PROBLEM STATEMENT: Look through the material below. Return exactly the lines from the one with "Stripe (442, 2382)" through the one with "Configuration de Google reCAPTCHA (111, 1187)", both included.

DATASET ENTRIES:

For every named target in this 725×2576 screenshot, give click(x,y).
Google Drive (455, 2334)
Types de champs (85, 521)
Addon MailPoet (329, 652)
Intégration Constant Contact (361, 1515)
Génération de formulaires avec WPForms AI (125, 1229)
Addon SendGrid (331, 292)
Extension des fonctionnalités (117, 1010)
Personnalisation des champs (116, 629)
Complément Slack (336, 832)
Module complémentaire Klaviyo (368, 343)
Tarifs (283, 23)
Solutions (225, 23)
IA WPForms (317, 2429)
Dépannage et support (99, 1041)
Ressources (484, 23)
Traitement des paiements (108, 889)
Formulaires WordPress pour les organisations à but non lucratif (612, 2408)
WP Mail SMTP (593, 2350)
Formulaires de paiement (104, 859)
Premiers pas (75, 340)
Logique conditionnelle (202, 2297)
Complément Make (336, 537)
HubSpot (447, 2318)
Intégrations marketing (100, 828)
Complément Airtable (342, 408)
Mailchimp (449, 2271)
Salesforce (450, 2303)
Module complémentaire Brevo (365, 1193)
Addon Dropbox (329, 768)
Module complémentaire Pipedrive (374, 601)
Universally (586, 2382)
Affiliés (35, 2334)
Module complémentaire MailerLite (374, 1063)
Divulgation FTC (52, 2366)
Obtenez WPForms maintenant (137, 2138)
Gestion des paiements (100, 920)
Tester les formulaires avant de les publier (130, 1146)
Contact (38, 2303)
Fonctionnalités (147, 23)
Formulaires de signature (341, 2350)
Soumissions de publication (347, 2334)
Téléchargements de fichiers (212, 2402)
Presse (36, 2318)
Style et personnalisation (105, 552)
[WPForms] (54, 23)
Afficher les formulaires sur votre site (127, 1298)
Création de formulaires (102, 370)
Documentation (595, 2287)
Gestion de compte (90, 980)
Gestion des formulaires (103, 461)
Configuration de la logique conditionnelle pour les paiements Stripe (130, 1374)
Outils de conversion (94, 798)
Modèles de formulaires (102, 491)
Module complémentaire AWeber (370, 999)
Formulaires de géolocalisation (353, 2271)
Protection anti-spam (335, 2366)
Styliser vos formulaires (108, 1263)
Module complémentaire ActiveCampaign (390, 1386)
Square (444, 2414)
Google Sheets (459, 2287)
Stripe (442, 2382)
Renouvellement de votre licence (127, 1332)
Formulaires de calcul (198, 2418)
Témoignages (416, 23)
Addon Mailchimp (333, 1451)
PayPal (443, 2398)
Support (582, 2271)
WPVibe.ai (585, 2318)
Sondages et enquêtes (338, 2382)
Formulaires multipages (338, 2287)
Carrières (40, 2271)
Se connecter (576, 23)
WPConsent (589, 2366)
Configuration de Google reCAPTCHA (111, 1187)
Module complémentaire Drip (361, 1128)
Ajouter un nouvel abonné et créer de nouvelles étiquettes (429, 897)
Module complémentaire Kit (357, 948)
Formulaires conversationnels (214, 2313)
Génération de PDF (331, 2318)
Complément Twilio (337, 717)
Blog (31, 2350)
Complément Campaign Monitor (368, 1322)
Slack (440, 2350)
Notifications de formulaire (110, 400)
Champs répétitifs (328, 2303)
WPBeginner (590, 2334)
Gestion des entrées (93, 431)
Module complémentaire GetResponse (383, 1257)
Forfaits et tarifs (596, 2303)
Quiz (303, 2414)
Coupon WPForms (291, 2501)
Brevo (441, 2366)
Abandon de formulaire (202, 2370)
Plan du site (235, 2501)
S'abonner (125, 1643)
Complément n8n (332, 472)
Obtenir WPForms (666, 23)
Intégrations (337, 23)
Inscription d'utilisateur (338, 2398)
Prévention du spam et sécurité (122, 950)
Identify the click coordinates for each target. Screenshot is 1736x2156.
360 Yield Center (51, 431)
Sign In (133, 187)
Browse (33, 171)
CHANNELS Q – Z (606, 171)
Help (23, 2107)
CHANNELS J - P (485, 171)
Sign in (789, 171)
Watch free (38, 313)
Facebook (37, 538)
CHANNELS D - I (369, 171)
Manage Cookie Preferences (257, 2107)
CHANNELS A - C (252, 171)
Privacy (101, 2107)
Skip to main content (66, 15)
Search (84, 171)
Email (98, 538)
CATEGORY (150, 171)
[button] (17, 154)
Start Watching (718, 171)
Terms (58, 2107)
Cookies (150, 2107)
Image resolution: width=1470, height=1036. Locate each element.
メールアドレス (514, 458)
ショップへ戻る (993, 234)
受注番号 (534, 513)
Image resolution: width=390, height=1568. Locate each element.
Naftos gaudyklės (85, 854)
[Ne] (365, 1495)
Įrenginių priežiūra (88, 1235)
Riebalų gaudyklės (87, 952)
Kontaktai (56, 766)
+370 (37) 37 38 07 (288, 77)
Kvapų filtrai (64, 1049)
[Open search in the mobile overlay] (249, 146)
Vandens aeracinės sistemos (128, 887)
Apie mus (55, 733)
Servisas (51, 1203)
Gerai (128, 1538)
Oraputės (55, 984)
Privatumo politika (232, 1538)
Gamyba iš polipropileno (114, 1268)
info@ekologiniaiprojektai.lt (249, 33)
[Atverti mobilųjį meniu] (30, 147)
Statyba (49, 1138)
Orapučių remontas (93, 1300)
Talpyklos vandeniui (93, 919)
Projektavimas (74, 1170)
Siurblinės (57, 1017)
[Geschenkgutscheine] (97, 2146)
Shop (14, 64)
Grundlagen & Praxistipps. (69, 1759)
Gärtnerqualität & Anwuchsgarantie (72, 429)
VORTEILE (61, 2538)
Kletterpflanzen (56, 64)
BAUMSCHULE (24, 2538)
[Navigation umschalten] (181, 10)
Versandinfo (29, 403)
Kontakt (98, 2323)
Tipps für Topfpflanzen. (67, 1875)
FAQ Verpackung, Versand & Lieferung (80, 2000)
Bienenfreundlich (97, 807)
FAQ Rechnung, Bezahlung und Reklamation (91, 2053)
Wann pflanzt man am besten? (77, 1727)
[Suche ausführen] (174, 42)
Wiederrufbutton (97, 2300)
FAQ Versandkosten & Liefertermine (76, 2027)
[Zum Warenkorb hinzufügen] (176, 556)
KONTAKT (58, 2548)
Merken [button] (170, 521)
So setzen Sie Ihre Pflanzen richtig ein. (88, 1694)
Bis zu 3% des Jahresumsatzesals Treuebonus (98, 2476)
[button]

FINISHED TASK:
Stripe (442, 2382)
Renouvellement de votre licence (127, 1332)
Formulaires de calcul (198, 2418)
Témoignages (416, 23)
Addon Mailchimp (333, 1451)
PayPal (443, 2398)
Support (582, 2271)
WPVibe.ai (585, 2318)
Sondages et enquêtes (338, 2382)
Formulaires multipages (338, 2287)
Carrières (40, 2271)
Se connecter (576, 23)
WPConsent (589, 2366)
Configuration de Google reCAPTCHA (111, 1187)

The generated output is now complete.